Salah Tayeh

**Name of the Vulnerable Software and Affected Versions** SourceCodester Hospital Management System version 1.0 **Description** A vulnerability has been found in the SourceCodester Hospital Management System, affecting an unknown part of the file /vm/patient/delete-account.php. The manipulation of the `id` argument leads to improper authorization, allowing for remote attacks. This issue can lead to unauthorized deletion of patient accounts. **Recommendations** Update to the latest version of the SourceCodester Hospital Management System to mitigate risks. As a temporary workaround, consider restricting access to the `/vm/patient/delete-account.php` endpoint until a patch is available. Review access controls to prevent unauthorized actions.
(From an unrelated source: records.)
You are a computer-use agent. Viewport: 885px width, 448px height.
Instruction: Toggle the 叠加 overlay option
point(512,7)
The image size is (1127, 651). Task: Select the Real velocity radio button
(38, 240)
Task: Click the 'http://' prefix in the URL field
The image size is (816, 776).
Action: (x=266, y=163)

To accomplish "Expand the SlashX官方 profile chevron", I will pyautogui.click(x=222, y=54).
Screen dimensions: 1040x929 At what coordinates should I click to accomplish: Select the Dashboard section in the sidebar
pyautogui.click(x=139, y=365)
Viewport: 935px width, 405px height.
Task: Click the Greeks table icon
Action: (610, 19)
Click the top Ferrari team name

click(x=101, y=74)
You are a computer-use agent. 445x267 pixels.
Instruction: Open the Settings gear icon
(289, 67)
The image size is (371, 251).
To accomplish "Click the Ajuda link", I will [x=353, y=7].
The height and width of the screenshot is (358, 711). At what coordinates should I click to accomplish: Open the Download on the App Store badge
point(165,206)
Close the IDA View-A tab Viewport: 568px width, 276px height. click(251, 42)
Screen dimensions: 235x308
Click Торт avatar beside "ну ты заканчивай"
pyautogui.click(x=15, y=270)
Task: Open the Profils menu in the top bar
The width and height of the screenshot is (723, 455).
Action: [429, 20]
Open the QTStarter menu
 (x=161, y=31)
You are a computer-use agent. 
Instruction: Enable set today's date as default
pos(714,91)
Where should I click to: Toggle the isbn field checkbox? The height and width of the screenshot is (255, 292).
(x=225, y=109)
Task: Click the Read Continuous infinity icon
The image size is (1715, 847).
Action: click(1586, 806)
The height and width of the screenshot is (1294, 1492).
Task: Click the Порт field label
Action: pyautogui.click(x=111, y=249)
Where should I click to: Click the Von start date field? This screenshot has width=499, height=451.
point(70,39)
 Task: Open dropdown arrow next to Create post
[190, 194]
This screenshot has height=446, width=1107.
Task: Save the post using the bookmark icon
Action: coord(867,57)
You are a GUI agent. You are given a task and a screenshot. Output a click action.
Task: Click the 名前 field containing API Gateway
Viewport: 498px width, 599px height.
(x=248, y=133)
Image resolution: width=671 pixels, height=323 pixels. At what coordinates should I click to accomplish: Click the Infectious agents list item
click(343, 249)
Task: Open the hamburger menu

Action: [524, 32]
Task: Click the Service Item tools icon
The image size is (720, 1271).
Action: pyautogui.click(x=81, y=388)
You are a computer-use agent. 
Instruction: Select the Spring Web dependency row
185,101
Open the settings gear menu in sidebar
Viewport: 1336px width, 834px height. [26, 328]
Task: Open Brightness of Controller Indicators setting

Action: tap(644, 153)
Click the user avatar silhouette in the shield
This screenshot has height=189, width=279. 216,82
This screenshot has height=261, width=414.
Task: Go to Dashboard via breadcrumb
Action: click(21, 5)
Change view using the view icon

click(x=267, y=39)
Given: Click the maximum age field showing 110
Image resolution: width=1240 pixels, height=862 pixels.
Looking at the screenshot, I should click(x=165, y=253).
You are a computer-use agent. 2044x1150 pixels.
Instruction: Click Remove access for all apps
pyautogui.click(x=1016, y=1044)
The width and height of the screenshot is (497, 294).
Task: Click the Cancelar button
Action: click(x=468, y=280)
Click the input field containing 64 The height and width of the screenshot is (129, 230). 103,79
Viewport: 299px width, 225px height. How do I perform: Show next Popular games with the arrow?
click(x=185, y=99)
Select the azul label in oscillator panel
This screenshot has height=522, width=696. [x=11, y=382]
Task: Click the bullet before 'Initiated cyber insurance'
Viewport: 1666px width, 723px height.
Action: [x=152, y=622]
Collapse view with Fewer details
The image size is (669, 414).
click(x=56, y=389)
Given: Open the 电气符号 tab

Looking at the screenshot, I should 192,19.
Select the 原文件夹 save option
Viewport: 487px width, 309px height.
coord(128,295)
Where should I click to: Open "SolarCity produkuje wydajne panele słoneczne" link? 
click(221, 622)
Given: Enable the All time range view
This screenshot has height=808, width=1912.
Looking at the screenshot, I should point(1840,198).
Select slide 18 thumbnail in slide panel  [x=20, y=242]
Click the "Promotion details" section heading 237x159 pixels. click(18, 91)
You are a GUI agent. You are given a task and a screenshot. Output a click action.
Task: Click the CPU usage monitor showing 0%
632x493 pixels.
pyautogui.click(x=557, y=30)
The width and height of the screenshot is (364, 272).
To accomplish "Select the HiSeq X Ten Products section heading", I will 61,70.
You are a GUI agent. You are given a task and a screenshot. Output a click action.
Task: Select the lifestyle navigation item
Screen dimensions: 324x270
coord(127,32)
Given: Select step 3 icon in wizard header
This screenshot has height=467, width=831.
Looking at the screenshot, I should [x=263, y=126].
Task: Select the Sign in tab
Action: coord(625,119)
**Name of the Vulnerable Software and Affected Versions** SourceCodester Hospital Management System version 1.0 **Description** A high-severity issue affects the SourceCodester Hospital Management System, where the manipulation of the `name` argument in the `/vm/doctor/edit-doc.php` file leads to cross-site scripting. The attack can be launched remotely, and other parameters might also be affected. The issue has been disclosed to the public and may be exploited. **Recommendations** Update to the latest version to mitigate risks. As a temporary workaround, consider restricting access to the `/vm/doctor/edit-doc.php` file until a patch is available. Avoid using the `name` argument in the affected file until the issue is resolved.